======== PROVIDED MATERIAL

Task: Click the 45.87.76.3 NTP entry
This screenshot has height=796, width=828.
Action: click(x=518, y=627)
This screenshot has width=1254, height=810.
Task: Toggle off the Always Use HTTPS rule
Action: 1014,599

================

■ WHAT IS BEING ASKED
Rewrite all of the items above, replacing "entry" with "row" and leaving everything else unchanged.

■ RESULT
Task: Click the 45.87.76.3 NTP row
This screenshot has height=796, width=828.
Action: click(x=518, y=627)
This screenshot has width=1254, height=810.
Task: Toggle off the Always Use HTTPS rule
Action: 1014,599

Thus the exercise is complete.